Una investigación avanza en la compresión de la formación de las nubes marinas

Una nueva investigación ha revelado cómo los aerosoles y la contaminación modifican el comportamiento de las nubes marinas y su influencia en el clima global.
Las nubes que se forman sobre los océanos desempeñan un papel fundamental en el equilibrio climático del planeta. Aunque a simple vista puedan parecer estructuras uniformes y relativamente sencillas, la realidad es que su formación depende de procesos físicos y químicos extremadamente complejos que todavía siguen siendo objeto de investigación científica.
Durante los últimos meses se han publicado varios estudios que aportan nuevos datos sobre cómo se originan y evolucionan las nubes marinas, especialmente aquellas que cubren amplias zonas oceánicas y que tienen una enorme capacidad para reflejar la radiación solar de vuelta al espacio.
Los aerosoles, clave en la formación de las nubes marinas
Uno de los aspectos más importantes que destacan las investigaciones recientes es el papel de los aerosoles atmosféricos. Estas diminutas partículas suspendidas en el aire actúan como núcleos de condensación sobre los que se agrupa el vapor de agua, favoreciendo el nacimiento de las gotas que terminan formando las nubes.
Los científicos han comprobado que, cuando aumenta la presencia de aerosoles procedentes de actividades humanas, cambia notablemente la estructura interna de las nubes sobre los océanos. Las gotas de agua pasan a ser más pequeñas y numerosas, modificando el brillo de la nube, su duración e incluso la capacidad de producir precipitaciones.
Este comportamiento resulta especialmente relevante en las grandes capas de estratocúmulos marinos que aparecen en muchas regiones oceánicas subtropicales. Estas extensas superficies nubosas tienen una influencia directa sobre la temperatura global al reflejar parte de la energía solar entrante.

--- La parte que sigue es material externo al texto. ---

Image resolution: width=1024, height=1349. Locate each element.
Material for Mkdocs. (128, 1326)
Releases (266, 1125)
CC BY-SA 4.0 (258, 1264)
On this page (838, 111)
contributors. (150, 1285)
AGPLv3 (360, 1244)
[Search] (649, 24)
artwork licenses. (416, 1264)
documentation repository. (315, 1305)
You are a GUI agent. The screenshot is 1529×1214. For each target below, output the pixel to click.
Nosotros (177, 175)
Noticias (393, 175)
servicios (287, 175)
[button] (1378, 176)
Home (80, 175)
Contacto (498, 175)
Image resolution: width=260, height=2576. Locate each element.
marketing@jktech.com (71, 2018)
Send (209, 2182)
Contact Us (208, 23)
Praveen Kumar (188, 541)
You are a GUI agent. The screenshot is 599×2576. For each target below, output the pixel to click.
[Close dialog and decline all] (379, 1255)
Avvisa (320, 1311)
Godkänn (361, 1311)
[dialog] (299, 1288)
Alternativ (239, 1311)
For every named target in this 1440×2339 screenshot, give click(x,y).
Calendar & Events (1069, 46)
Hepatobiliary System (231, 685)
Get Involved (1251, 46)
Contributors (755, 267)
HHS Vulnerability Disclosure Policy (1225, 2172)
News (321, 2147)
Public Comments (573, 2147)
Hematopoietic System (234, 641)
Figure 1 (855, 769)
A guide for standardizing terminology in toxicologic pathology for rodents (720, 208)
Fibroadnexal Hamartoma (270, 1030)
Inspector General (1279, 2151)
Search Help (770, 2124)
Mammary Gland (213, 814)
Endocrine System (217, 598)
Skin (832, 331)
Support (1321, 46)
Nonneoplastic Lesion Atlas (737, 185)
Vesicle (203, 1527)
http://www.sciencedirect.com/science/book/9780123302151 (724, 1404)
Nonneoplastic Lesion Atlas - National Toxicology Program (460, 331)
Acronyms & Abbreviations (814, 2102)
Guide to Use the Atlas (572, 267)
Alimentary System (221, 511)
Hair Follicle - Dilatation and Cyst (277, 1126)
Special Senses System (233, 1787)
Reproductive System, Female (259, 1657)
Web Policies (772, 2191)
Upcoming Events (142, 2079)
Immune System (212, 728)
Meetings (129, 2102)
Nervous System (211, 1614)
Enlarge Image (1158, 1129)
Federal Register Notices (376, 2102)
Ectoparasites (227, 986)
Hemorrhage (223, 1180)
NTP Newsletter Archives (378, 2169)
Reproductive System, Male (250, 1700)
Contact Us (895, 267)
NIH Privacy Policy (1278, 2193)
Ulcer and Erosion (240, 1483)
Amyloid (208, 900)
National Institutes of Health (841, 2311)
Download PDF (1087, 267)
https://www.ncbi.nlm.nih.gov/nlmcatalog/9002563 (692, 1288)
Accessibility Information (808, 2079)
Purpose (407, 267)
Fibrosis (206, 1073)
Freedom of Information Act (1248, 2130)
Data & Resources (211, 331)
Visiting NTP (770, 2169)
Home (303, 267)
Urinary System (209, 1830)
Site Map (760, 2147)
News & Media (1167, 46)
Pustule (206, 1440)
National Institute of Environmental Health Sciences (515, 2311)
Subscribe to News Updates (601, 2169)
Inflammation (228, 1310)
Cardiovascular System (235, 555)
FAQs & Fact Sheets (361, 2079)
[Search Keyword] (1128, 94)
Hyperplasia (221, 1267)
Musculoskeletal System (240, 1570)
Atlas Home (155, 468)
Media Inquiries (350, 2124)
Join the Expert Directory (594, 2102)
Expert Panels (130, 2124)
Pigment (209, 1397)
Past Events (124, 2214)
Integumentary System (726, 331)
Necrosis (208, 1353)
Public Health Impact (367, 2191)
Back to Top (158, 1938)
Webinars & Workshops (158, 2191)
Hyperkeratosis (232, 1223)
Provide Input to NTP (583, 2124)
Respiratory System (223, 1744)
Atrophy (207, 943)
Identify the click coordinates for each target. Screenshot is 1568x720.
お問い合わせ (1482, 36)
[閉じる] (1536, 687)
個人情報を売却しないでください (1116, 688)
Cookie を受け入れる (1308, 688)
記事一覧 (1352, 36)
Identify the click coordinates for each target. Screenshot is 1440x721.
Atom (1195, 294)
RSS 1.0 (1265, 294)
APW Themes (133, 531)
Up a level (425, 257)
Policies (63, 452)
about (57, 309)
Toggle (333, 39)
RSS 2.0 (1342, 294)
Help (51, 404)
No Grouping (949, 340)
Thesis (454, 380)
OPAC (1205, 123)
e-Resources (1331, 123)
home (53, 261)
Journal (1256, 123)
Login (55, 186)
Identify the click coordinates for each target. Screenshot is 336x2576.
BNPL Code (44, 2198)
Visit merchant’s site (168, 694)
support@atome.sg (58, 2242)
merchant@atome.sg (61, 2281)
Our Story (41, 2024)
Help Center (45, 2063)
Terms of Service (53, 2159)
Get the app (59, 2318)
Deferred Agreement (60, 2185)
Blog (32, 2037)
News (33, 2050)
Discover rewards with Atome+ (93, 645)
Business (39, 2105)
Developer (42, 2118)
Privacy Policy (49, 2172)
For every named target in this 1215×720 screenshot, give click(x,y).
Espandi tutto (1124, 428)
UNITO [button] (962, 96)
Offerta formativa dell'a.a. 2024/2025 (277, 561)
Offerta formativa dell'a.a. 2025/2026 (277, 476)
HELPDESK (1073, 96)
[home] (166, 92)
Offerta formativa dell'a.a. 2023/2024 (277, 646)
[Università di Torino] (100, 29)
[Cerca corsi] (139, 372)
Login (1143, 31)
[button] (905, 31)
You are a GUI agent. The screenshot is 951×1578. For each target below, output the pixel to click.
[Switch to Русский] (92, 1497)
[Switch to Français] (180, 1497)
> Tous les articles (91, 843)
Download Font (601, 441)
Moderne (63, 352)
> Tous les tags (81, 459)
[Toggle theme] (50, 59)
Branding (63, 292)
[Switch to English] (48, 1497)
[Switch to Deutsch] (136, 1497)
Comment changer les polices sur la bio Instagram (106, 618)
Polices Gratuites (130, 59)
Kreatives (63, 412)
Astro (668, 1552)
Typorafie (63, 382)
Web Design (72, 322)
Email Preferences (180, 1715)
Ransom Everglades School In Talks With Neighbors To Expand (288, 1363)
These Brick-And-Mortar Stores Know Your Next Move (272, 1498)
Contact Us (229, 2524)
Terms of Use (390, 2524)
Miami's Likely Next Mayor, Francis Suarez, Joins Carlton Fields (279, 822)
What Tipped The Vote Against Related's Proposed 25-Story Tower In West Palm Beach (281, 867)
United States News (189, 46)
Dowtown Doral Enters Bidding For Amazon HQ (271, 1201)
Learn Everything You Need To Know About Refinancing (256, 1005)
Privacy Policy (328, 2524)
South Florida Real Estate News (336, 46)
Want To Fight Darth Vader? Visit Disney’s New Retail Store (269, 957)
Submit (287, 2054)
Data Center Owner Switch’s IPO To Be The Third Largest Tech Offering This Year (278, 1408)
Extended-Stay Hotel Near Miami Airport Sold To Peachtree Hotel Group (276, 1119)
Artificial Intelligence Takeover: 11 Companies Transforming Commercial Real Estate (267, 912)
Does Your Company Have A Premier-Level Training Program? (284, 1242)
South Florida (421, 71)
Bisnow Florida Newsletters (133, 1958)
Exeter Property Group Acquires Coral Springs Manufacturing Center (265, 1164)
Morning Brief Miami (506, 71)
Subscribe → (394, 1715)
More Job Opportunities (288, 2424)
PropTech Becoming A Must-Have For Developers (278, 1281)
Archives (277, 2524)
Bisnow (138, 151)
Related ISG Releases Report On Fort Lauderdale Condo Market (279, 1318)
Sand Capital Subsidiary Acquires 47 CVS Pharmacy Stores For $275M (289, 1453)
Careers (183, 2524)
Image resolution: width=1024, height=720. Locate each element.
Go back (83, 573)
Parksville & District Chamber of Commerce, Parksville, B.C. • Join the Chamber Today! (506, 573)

Diferencias entre el día y la noche sobre los océanos
Otro de los hallazgos más llamativos de los nuevos trabajos científicos es que las nubes no reaccionan igual durante el día que durante la noche. Los investigadores han observado que la contaminación atmosférica altera de forma distinta los procesos de enfriamiento y condensación nocturnos.
Durante la noche, las nubes presentes sobre los océanos pueden mantener una estructura más estable debido a la ausencia de radiación solar. Sin embargo, la presencia de determinadas partículas modifica la distribución de las gotas de agua y altera la dinámica de crecimiento de la nubosidad.
Estos cambios afectan directamente al balance energético de la atmósfera y a la capacidad de las masas nubosas para persistir durante más tiempo sobre el mar.

Inteligencia artificial para estudiar las nubes marinas
La investigación climática también está incorporando nuevas herramientas basadas en inteligencia artificial. Algunos equipos científicos ya utilizan modelos de aprendizaje profundo capaces de analizar millones de imágenes satelitales para detectar patrones en la evolución de las nubes oceánicas.
Gracias a estas técnicas se está logrando relacionar la forma y organización de las nubes con factores como la temperatura superficial del mar, la estabilidad atmosférica o la concentración de aerosoles.

Los expertos consideran que comprender mejor cómo se forman las nubes sobre los océanos será esencial para perfeccionar los modelos climáticos de las próximas décadas. Actualmente, la interacción entre aerosoles, vapor de agua y nubosidad sigue siendo una de las mayores incertidumbres en las predicciones sobre el cambio climático global.